Return every line of the records below verbatim, without changing, adding, or dropping anything.

===== SUPPLIED MATERIAL

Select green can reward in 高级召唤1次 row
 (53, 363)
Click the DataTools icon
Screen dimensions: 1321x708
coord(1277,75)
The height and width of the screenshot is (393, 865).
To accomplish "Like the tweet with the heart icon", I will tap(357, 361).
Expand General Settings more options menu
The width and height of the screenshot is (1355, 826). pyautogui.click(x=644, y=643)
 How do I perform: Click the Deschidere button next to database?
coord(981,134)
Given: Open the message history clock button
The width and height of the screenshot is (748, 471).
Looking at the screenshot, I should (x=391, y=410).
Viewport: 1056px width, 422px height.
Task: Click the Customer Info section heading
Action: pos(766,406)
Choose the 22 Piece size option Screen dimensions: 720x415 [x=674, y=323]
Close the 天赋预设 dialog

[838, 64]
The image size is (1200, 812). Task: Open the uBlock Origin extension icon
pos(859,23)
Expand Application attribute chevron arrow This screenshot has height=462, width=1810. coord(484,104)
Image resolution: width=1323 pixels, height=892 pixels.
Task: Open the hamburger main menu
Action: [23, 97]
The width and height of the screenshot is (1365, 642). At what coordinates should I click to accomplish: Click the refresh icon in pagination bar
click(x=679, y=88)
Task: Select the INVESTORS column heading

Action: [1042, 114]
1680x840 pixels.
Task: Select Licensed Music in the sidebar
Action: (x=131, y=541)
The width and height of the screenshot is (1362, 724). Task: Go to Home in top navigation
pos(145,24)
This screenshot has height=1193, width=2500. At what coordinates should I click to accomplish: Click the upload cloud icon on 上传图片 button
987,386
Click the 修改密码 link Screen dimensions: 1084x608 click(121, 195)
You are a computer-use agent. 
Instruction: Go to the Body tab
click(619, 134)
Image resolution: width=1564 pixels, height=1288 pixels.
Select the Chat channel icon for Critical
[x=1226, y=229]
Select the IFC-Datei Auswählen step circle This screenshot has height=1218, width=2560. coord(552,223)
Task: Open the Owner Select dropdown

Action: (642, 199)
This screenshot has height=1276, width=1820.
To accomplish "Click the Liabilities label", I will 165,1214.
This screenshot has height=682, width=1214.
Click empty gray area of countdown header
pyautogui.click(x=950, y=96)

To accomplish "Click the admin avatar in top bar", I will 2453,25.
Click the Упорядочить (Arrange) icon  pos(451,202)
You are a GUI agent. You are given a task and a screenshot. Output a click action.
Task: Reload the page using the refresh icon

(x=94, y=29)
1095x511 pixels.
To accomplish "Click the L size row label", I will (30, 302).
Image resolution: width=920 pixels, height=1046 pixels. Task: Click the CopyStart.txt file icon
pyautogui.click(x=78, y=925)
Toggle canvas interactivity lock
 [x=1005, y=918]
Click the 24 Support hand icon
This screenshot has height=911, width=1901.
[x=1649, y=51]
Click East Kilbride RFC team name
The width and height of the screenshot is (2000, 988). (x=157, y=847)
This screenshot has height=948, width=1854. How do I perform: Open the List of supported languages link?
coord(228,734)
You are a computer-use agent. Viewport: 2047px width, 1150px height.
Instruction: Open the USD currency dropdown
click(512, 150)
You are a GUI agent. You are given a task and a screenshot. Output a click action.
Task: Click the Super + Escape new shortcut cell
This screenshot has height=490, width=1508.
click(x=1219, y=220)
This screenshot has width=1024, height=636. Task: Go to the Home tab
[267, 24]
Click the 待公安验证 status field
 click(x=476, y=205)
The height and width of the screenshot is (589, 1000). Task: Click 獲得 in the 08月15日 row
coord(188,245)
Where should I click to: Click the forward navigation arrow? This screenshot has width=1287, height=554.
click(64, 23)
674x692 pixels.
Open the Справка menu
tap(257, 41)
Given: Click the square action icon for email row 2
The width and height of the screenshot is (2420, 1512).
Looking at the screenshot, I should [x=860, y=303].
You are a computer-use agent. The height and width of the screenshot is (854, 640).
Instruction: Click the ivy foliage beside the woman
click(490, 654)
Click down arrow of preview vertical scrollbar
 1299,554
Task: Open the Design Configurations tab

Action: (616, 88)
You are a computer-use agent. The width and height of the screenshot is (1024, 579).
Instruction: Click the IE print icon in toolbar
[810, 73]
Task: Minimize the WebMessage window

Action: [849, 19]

==========

= COMPLETE ANSWER =
Select green can reward in 高级召唤1次 row
 (53, 363)
Click the DataTools icon
Screen dimensions: 1321x708
coord(1277,75)
The height and width of the screenshot is (393, 865).
To accomplish "Like the tweet with the heart icon", I will tap(357, 361).
Expand General Settings more options menu
The width and height of the screenshot is (1355, 826). pyautogui.click(x=644, y=643)
 How do I perform: Click the Deschidere button next to database?
coord(981,134)
Given: Open the message history clock button
The width and height of the screenshot is (748, 471).
Looking at the screenshot, I should (x=391, y=410).
Viewport: 1056px width, 422px height.
Task: Click the Customer Info section heading
Action: pos(766,406)
Choose the 22 Piece size option Screen dimensions: 720x415 [x=674, y=323]
Close the 天赋预设 dialog

[838, 64]
The image size is (1200, 812). Task: Open the uBlock Origin extension icon
pos(859,23)
Expand Application attribute chevron arrow This screenshot has height=462, width=1810. coord(484,104)
Image resolution: width=1323 pixels, height=892 pixels.
Task: Open the hamburger main menu
Action: [23, 97]
The width and height of the screenshot is (1365, 642). At what coordinates should I click to accomplish: Click the refresh icon in pagination bar
click(x=679, y=88)
Task: Select the INVESTORS column heading

Action: [1042, 114]
1680x840 pixels.
Task: Select Licensed Music in the sidebar
Action: (x=131, y=541)
The width and height of the screenshot is (1362, 724). Task: Go to Home in top navigation
pos(145,24)
This screenshot has height=1193, width=2500. At what coordinates should I click to accomplish: Click the upload cloud icon on 上传图片 button
987,386
Click the 修改密码 link Screen dimensions: 1084x608 click(121, 195)
You are a computer-use agent. 
Instruction: Go to the Body tab
click(619, 134)
Image resolution: width=1564 pixels, height=1288 pixels.
Select the Chat channel icon for Critical
[x=1226, y=229]
Select the IFC-Datei Auswählen step circle This screenshot has height=1218, width=2560. coord(552,223)
Task: Open the Owner Select dropdown

Action: (642, 199)
This screenshot has height=1276, width=1820.
To accomplish "Click the Liabilities label", I will 165,1214.
This screenshot has height=682, width=1214.
Click empty gray area of countdown header
pyautogui.click(x=950, y=96)

To accomplish "Click the admin avatar in top bar", I will 2453,25.
Click the Упорядочить (Arrange) icon  pos(451,202)
You are a GUI agent. You are given a task and a screenshot. Output a click action.
Task: Reload the page using the refresh icon

(x=94, y=29)
1095x511 pixels.
To accomplish "Click the L size row label", I will (30, 302).
Image resolution: width=920 pixels, height=1046 pixels. Task: Click the CopyStart.txt file icon
pyautogui.click(x=78, y=925)
Toggle canvas interactivity lock
 [x=1005, y=918]
Click the 24 Support hand icon
This screenshot has height=911, width=1901.
[x=1649, y=51]
Click East Kilbride RFC team name
The width and height of the screenshot is (2000, 988). (x=157, y=847)
This screenshot has height=948, width=1854. How do I perform: Open the List of supported languages link?
coord(228,734)
You are a computer-use agent. Viewport: 2047px width, 1150px height.
Instruction: Open the USD currency dropdown
click(512, 150)
You are a GUI agent. You are given a task and a screenshot. Output a click action.
Task: Click the Super + Escape new shortcut cell
This screenshot has height=490, width=1508.
click(x=1219, y=220)
This screenshot has width=1024, height=636. Task: Go to the Home tab
[267, 24]
Click the 待公安验证 status field
 click(x=476, y=205)
The height and width of the screenshot is (589, 1000). Task: Click 獲得 in the 08月15日 row
coord(188,245)
Where should I click to: Click the forward navigation arrow? This screenshot has width=1287, height=554.
click(64, 23)
674x692 pixels.
Open the Справка menu
tap(257, 41)
Given: Click the square action icon for email row 2
The width and height of the screenshot is (2420, 1512).
Looking at the screenshot, I should [x=860, y=303].
You are a computer-use agent. The height and width of the screenshot is (854, 640).
Instruction: Click the ivy foliage beside the woman
click(490, 654)
Click down arrow of preview vertical scrollbar
 1299,554
Task: Open the Design Configurations tab

Action: (616, 88)
You are a computer-use agent. The width and height of the screenshot is (1024, 579).
Instruction: Click the IE print icon in toolbar
[810, 73]
Task: Minimize the WebMessage window

Action: [849, 19]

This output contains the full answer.